= Beginning of Section =

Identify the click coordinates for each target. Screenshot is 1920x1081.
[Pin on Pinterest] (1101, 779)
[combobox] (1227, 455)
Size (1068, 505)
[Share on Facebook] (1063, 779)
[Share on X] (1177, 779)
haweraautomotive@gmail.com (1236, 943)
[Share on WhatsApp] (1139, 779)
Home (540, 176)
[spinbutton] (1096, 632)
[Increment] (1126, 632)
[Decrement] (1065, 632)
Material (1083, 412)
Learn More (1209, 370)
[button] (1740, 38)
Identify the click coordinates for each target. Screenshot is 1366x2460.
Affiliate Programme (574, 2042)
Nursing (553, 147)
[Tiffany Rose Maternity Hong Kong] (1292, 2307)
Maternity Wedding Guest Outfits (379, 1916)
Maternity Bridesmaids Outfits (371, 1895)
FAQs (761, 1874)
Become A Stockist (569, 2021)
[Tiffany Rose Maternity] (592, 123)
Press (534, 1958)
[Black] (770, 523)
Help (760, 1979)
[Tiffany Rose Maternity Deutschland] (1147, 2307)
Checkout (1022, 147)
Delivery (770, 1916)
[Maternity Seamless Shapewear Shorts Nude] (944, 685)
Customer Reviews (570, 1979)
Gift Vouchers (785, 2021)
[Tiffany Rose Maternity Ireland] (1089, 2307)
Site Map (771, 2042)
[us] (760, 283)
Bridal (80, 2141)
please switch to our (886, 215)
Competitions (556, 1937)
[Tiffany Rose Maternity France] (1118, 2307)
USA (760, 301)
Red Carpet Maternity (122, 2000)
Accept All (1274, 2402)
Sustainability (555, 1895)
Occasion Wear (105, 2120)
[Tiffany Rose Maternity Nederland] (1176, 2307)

= End of Section =

Exercise goal:
Find the lines above that include the string "Maternity" and copy them.

Response:
[Tiffany Rose Maternity Hong Kong] (1292, 2307)
Maternity Wedding Guest Outfits (379, 1916)
Maternity Bridesmaids Outfits (371, 1895)
[Tiffany Rose Maternity] (592, 123)
[Tiffany Rose Maternity Deutschland] (1147, 2307)
[Maternity Seamless Shapewear Shorts Nude] (944, 685)
[Tiffany Rose Maternity Ireland] (1089, 2307)
[Tiffany Rose Maternity France] (1118, 2307)
Red Carpet Maternity (122, 2000)
[Tiffany Rose Maternity Nederland] (1176, 2307)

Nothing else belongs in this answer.